The terms in the glossary are not only related to style and art; they are also political, social, literary, and cinematographic in nature. The array of terms in the glossary includes “Activism,” “Destructive Art,” “Military Dictatorship,” “Madi,” “Postcolonialism,” and “LGBT.”
The glossary is envisioned as a living organic project; researchers and students, as well as the general public, are invited to suggest new entries on the website http://www.glosario.malba.org.ar/en. Those suggestions will then be analyzed by an advisory committee. The aim is for the glossary to expand over time and beyond the context of the exhibition.
Research and Cataloguing
Verboamérica also brings together the research and exhaustive cataloguing of the collection’s contents that has been in process under the auspice of the museum’s Curatorial Department for the last two years. A team of eminent researchers in the field of Latin American art was put together and assigned, according to area of expertise, the task of compiling thorough technical information and of writing academic texts on each of the works in the collection, in order to re-write its history.
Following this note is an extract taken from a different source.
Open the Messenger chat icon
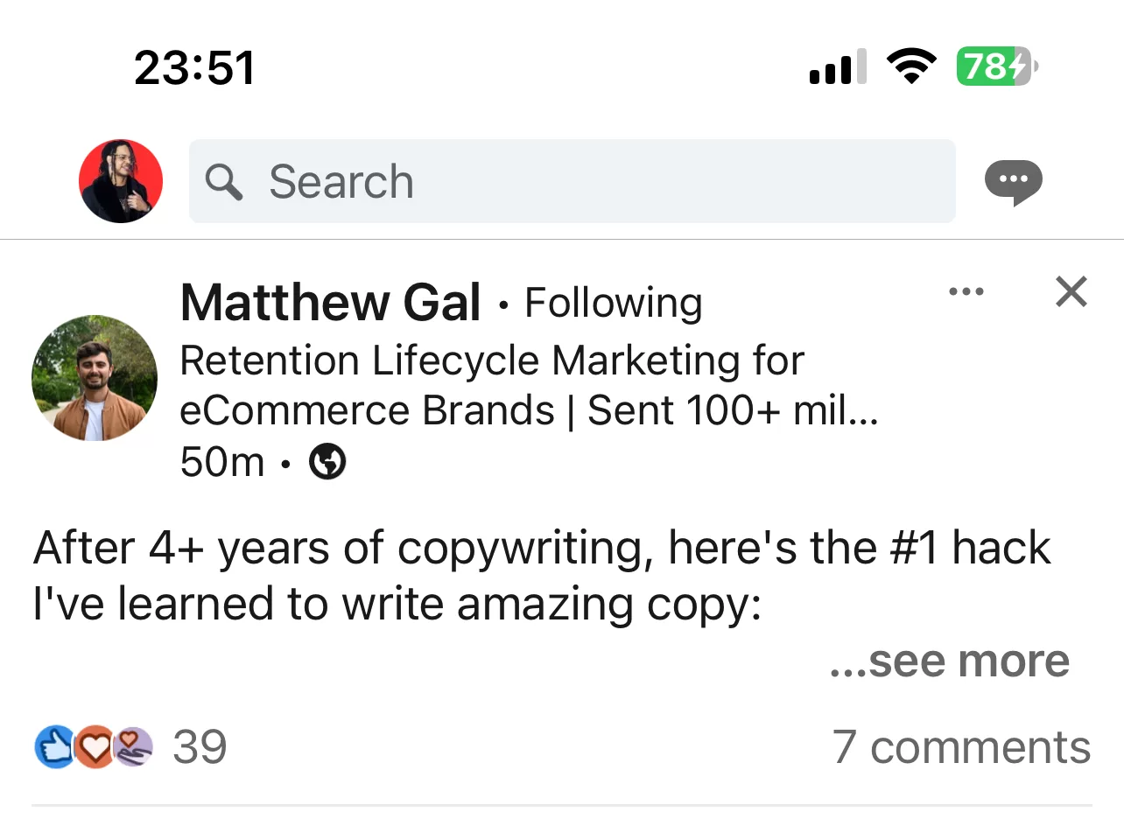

On the occasion of the fifteenth anniversary of the museum’s founding, the first part of this ongoing research project will be launched at MALBA’s website; specifically, technical information on some one hundred and eighty works in the collection will be uploaded. The aim of this digital archive accessible to the community at large is to complement the files on each of the pieces in the museum and to include new documentary material and references from recent bibliography and research on the works in the collection.
The wealth of knowledge on the works, compiled thanks to this project, has proven extremely helpful to preparing the show
As part of the initiatives of the museum’s Education and Outreach Departments, audio guides that explore the exhibition’s eight thematic clusters with a focus on twenty-five works central to the collection on exhibit in Verboamérica can be downloaded free of charge.
International Seminar “De-classifying the Canon: New Models for the Collection and Exhibition of Latin American Art”
Saturday, September 17, 10AM-6PM
The seminar makes available to the public the ideas, debates, and public projects both in Latin American and beyond that are devising new perspectives on how to collect and to exhibit Latin American art. The voices of a prestigious group of curators, museum directors, theorists, and artists will address recent transformations in public collections in Latin America and the challenges they face. The seminar’s guests are Tanya Barson (curator at the Tate Modern and curator-in-chief of Macba, Barcelona), Catherine David (curator of Documenta X, Kassel, and Deputy Director of the Pompidou in Paris), Ticio Escobar (director of the Visual Arts Center, Museo del Barro, Asunción, Paraguay), Andrea Giunta (professor of Latin American Art at the Universidad de Buenos Aires), Victoria Giraudo (executive coordinator of MALBA’s Curatorial Department), Magdalena Jitrik (Argentine artist), Inés Katzenstein (director of the Art Department of the Universidad Torcuato Di Tella), Natalia Majluf (director of the Museo de Arte de Lima (MALI), Peru), Laura Malosetti (coordinator of the Instituto de Investigaciones sobre el Patrimonio Cultural - TAREA, Universidad Nacional de San Martín), Ramiro Martínez (executive director of the Museo Amparo, Puebla, Mexico), Ivo Mesquita (former director of the Pinacoteca de São Paulo, Brazil), Lucrecia Palacios (coordinator of MALBA’s Public Programs), Marcelo Pombo (Argentine artists), Diana Weschler (director of the Master’s Program in Curatorial Studies at UNTREF), and Octavio Zaya (freelance curator, co-curator of Documenta XI).